Pro-Western Klaus Iohannis sworn in as president vowing to build “a European, modern and strong Romania”

Inquam Photos / Octav Ganea

Romania’s pro-Western President Klaus Iohannis was officially sworn in as the country’s president for a second term on Saturday and vowed to make „the people’s dreams of a European, modern and strong Romania come true.”

Iohannis won 66% of the vote in the November 24 runoff in a landslide victory against former Prime Minister Viorica Dancila of the Social Democratic Party who took about 33%.

Dressed in a dinner suit, Iohannis addressed Parliament and said he accepted “with great emotions the second mandate of the president of Romania.”

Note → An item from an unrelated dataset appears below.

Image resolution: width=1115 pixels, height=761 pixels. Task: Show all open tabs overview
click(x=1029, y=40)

Addressing sharp divisions within Romania, Iohannis, 60, said he said he would do his job within the confines of the constitution. “I promise to be the president for all Romanians,” Iohannis said while taking the oath.

Iohannis campaigned for closer ties with the European Union and pledged to continue the anti-corruption fight and uphold the rule of law. Compared to John F Kennedy by his supporters, Iohannis was backed many Romanians who saw him as the best chance to keep Romania on its pro-European path.

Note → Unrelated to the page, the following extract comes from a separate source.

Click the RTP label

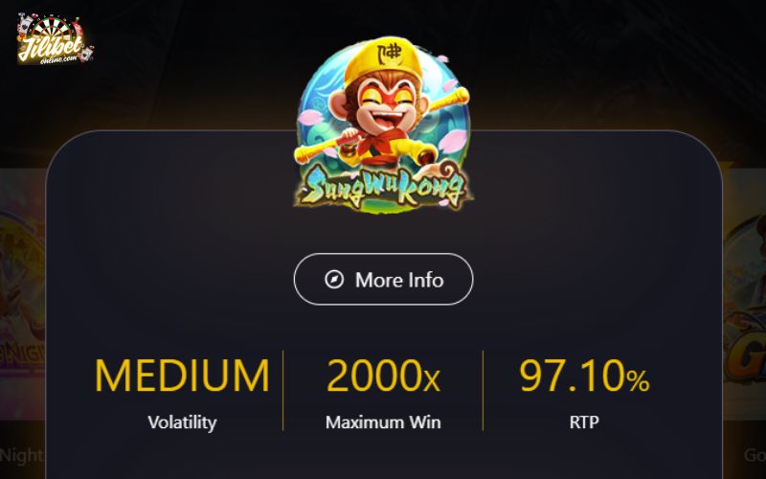click(x=584, y=422)
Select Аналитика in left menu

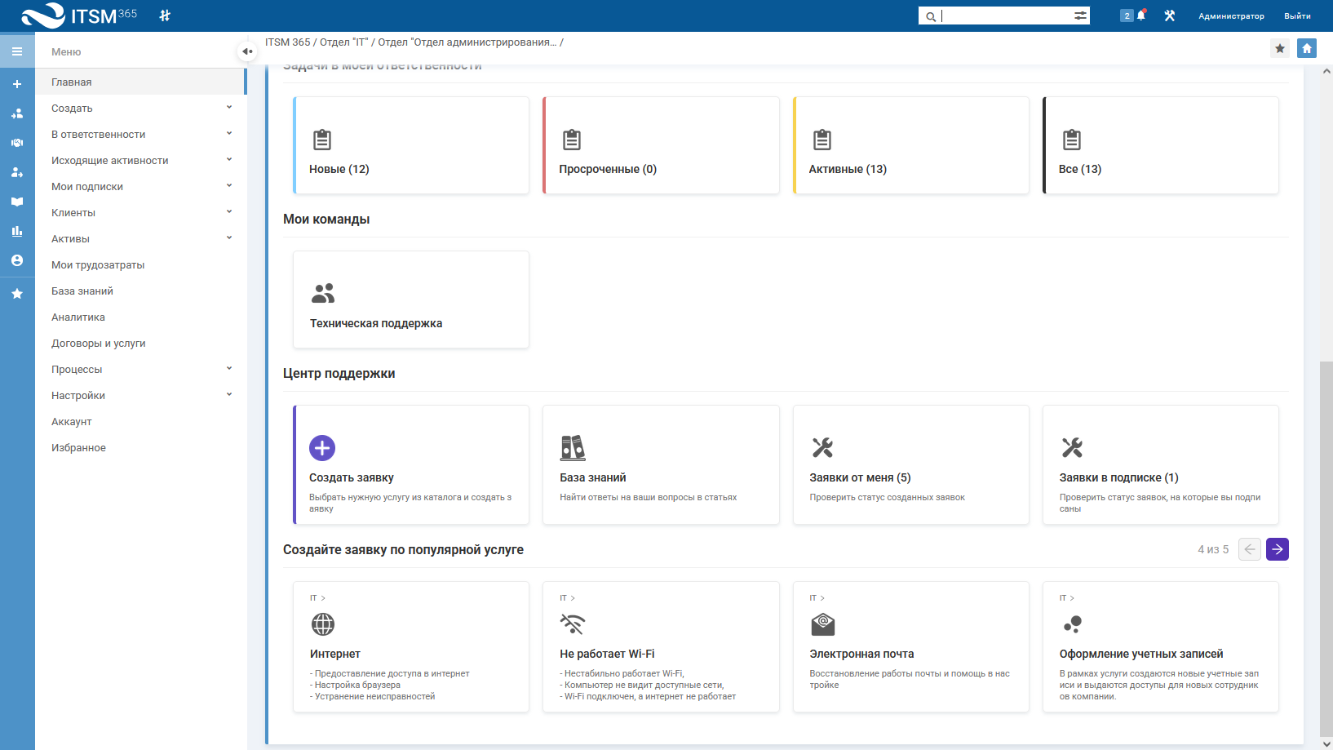(x=78, y=317)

The former mayor of the medieval city of Sibiu who is from the small ethnic German minority pledged to strengthen strategic ties with NATO and the United States in his address to Parliament.

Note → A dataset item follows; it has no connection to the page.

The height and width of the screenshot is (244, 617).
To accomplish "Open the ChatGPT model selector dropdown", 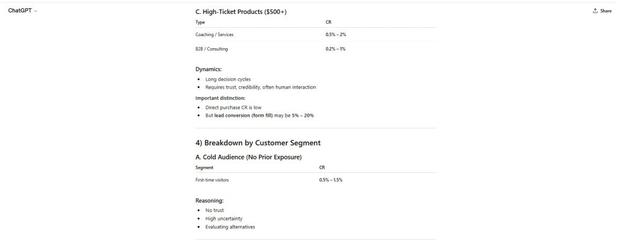I will coord(22,11).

In his speech, he evoked the 1989 uprising which Romanians are commemorating this week.  “The 1989 Revolution through its bloodshed gave Romania its European destiny,” he said. “ But beyond obvious progress, the result of last 30 years is not satisfactory, it isn’t at the level of society’s expectations and if we look at the real potential of the country, it’s disappointing.”

More than 1,100 people died and 3,000 were injured, tortured or arbitrarily imprisoned. The European Parliament adopted a resolution on Thursday calling on Romania to boost efforts to look dig out the truth of the revolution.

Romania’s acting general prosecutor Bogdan Licu  apologized to the victims of the revolution for the failure of the state to bring to justice individuals who shot on unarmed demonstrators.

Looking ahead, Iohannis said the main goal of his five-year mandate was “to build a prosperous and secure country with a functioning state, with consolidated democratic institutions, where the law applies to everyone” he said, where Romania is “a powerful voice in Europe and in the world, a country which promotes its values and identity and protects its resources.”